Some would argue from the “clear” language of the passage that we must submit to the clearly stated commands of God. Of course, these same people don’t honor the even clearer commands for women to wear veils, for men to lift holy hands in prayer, or for women to wear no jewelry. And they certainly don’t greet one another with a Holy Kiss — even though these passages are stated in clear, unambiguous language.
Rather, for those clear commands that run contrary to our traditions, we correctly reason that each command has both a universal principle and a local, temporary application. The commands to greet one another with a Holy Kiss is how the universal command to treat each other as deeply beloved brothers and sisters in Christ was applied in the Roman world, and much of southern Europe and the Middle East today.
But when the clear command aligns with our traditions, we become blind to the same principle, insisting that we have no option but to do what is plainly commanded. But the requirement to do sound exegesis in light of textual and historical context doesn’t stop at the boundaries of our traditions.
Rather, ALWAYS the test is how congruent a proposed interpretation is with the great, over-arching principles of scripture: the character and nature of God, Jesus, and the Spirit, the grand narrative of scripture from Genesis to Revelation, the chesed and grace of God, the love of Jesus, the gifting work of the Spirit, the atonement, salvation by grace through faith in Jesus. The BIG doctrines.
And where on earth in those doctrines do we find a command that women be silent in the assemblies but not the Sunday school classes? Show me how that’s a logical corollary of any great biblical principle.
Well, in First Century Corinth, it was — because the surrounding culture considered it grossly immoral for women to speak with another woman’s husband. And the women of Corinth were likely highly uneducated and illiterate — incapable of engaging in meaningful, profitable Socratic discourse with the local, inspired teachers — who were all someone else’s husband.
In such a setting, love required that the women be silent in the assembly — except when speaking by the power of the Spirit, and even then, they must control their spiritual gifts as Paul directed.
That fits the narrative of scripture. Nothing else I’ve heard does.
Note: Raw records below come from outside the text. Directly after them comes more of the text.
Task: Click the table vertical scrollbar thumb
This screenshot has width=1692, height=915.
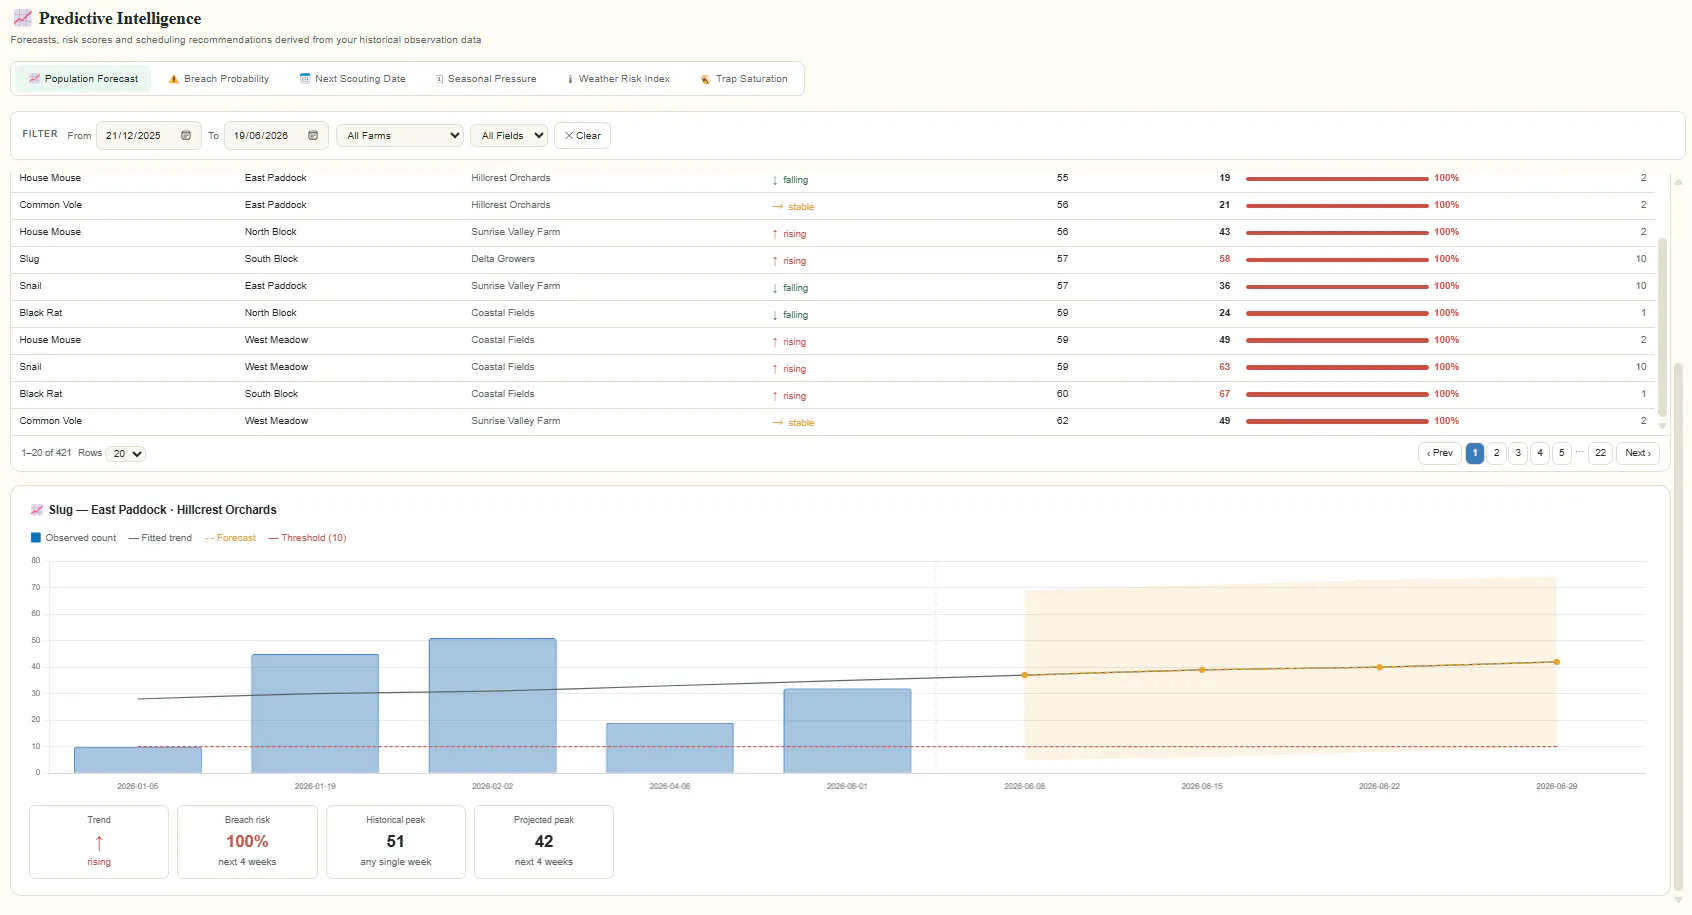Action: [x=1663, y=326]
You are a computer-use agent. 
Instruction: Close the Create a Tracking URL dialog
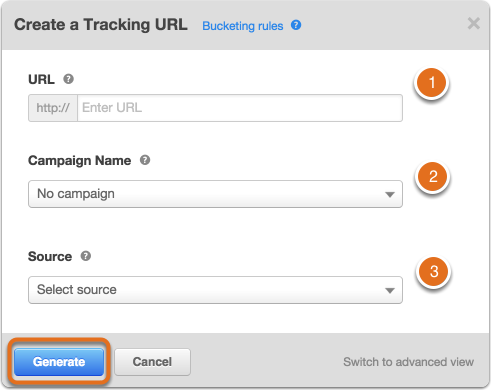click(474, 24)
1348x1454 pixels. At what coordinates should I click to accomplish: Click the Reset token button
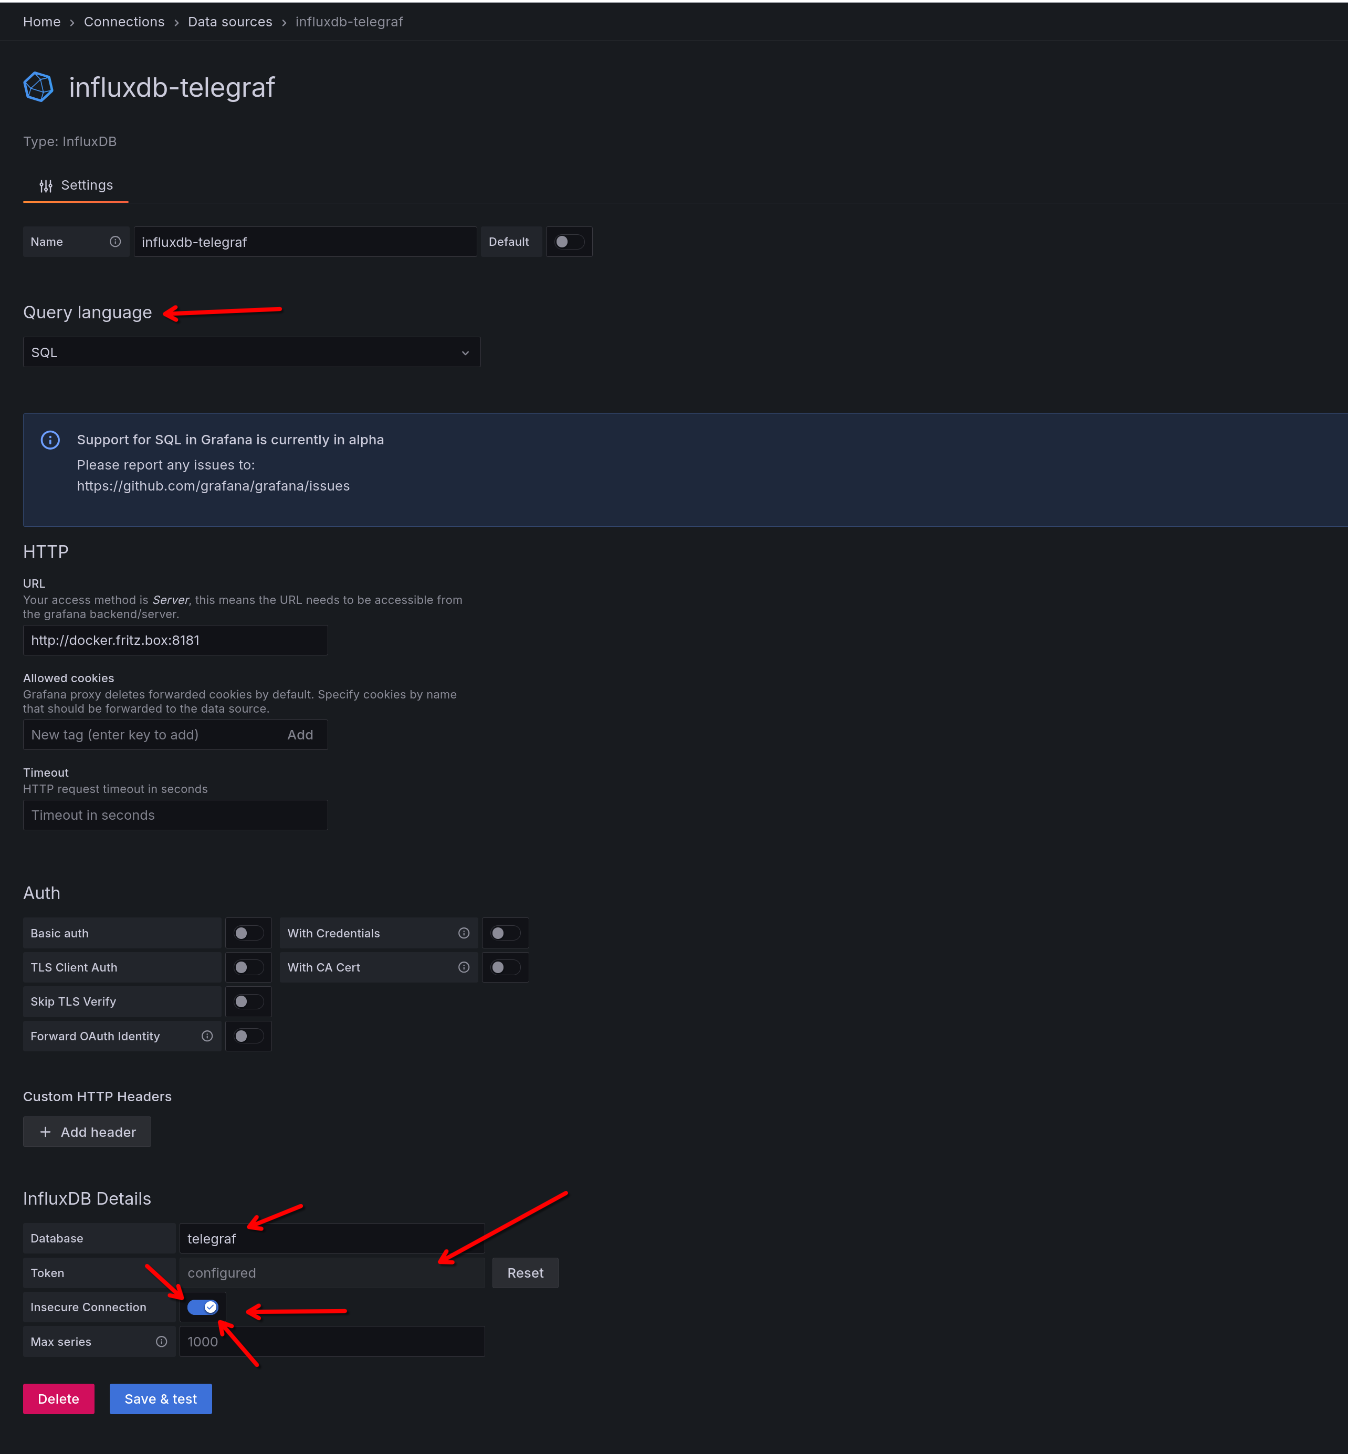coord(525,1273)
Or maybe the verses aren’t even authentic. Or maybe Paul is refuting a Corinthian argument that women should be silent. Maybe. But while I find the arguments that Paul is quoting a Corinthian position very tempting, I’m not convinced.
I find a stronger case for the verses to be inauthentic, based on the arguments of Gordon Fee and other conservative experts in the text. But this argument has not persuaded most scholars, and so, like N. T. Wright, I’m inclined to accept the verses as authoritative, but badly misunderstood.
What is certainly not true is that the modern church is bound by the particulars of these passages. The state of women has greatly changed, the culture has changed, and so there no longer a need for us to give up freedom in Christ for the sake of the local culture. In fact, our treatment of women is considered by most outside the church as grossly immoral — and so things have turned around entirely. The culture is now actually ahead of Christianity, because once women were given equal opportunities, they proved their abilities beyond all doubts. I’m old enough to have seen it happen.
God gives gifts to his children by the Spirit as he wishes, including the gifts of leadership, teaching, and encouragement. And if he gives a gift to a woman, he expects her to use it in his Kingdom.
The notion of “spiritual leadership of men” is a nice argument, but it has zero support in the Old Testament. It is not to be found in Genesis 1, 2, or 3. It’s just not there. And since Paul always says that his conclusions are built on the Law, he must not be teaching what we sometimes call “spiritual leadership of men.” In fact, that’s a doctrine invented to allow our women to be leaders in the secular world and not in the church world — a near-Gnostic teaching if ever there was one.
I mean, how do justify saying that there are two standards for right and wrong between the secular and spiritual? I was always taught that such a distinction is false. If it’s wrong to cuss in the church building, it’s just as wrong to cuss in the schoolyard. God is the same God is both places. But evidently God doesn’t care how our women behave outside the confines of the church organizational chart.
So it just makes no sense to me to refuse to allow women to serve using their gifts wherever they can profitably serve the Kingdom. Who am I to tell the Spirit whom to gift?
(Act 11:17 ESV) 17 “If then God gave the same gift to them as he gave to us when we believed in the Lord Jesus Christ, who was I that I could stand in God’s way?”